New C-Note Celebrates Birthday

Associated Press

One year after its introduction, the newly designed $100 bill appears to be accepted at home and abroad and - more importantly - seems to be deterring counterfeiting.

Not that there haven’t been attempts - from the serious to the silly. The first try, less than two weeks after the bills’ debut on March 25, 1996, occurred when a Gilbert, W.Va., teen-ager used his computer to make several versions - some with his own portrait in place of Ben Franklin’s.

Police said he apparently didn’t intend to use any. But his uncle was charged with trying to pass one at a McDonald’s restaurant.
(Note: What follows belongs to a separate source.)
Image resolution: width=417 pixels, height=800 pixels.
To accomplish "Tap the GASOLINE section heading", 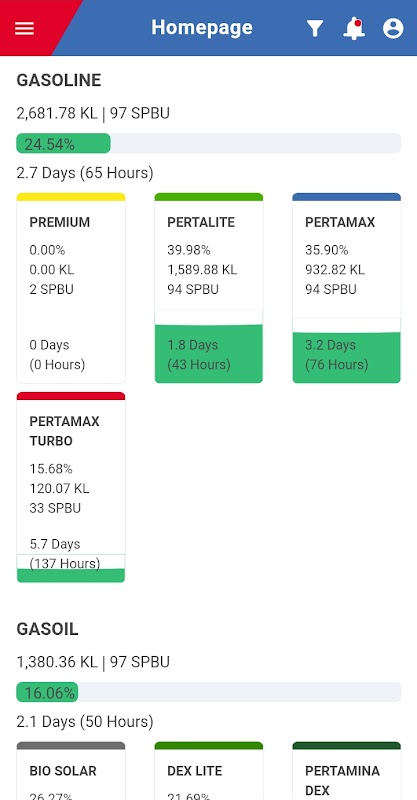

In the largest, more serious attempt to date, four men from Kingston, Jamaica, were charged with printing more than $10 million in bogus C-notes in Miami.

According to a federal indictment, they attempted to reproduce a key new security feature - the color-shifting “100” in the notes’ lower right corner. On genuine bills, the number appears green when viewed straight on but black when viewed at an angle.

Some customers are getting burned by counterfeit new notes, even though they’re not of high quality, said a bank security director.

“The merchant has a feel for the old bills and generally can identify them up front,” said Boris Melnikoff, senior vice president of Wachovia Corp. in Atlanta. “But the new bills, being something entirely new, are being readily accepted.”

However, Charles J. Bock Jr., director of fraud prevention and investigation for Chase Manhattan Corp. in New York, called the new notes “a phenomenal success.”

From the introduction of the new notes through December, the Secret Service seized $2 million fakes of the new design and $96.9 million of the old design.

Even with the addition of the Miami case, only $14.5 million in phony new notes have been seized through March 15, compared with total counterfeiting of all denominations of $268 million.

The redesign, the first since 1929, was launched when counterfeiting was perceived as a growing problem. A so-called supernote had surfaced in Lebanon, where local officials estimated in 1995 that $2 billion in phony notes had been manufactured.

Treasury Department officials are pushing ahead with plans to issue a redesigned $50 note this fall and a new $20 bill next year. Redesigned $10, $5 and $1 notes would follow.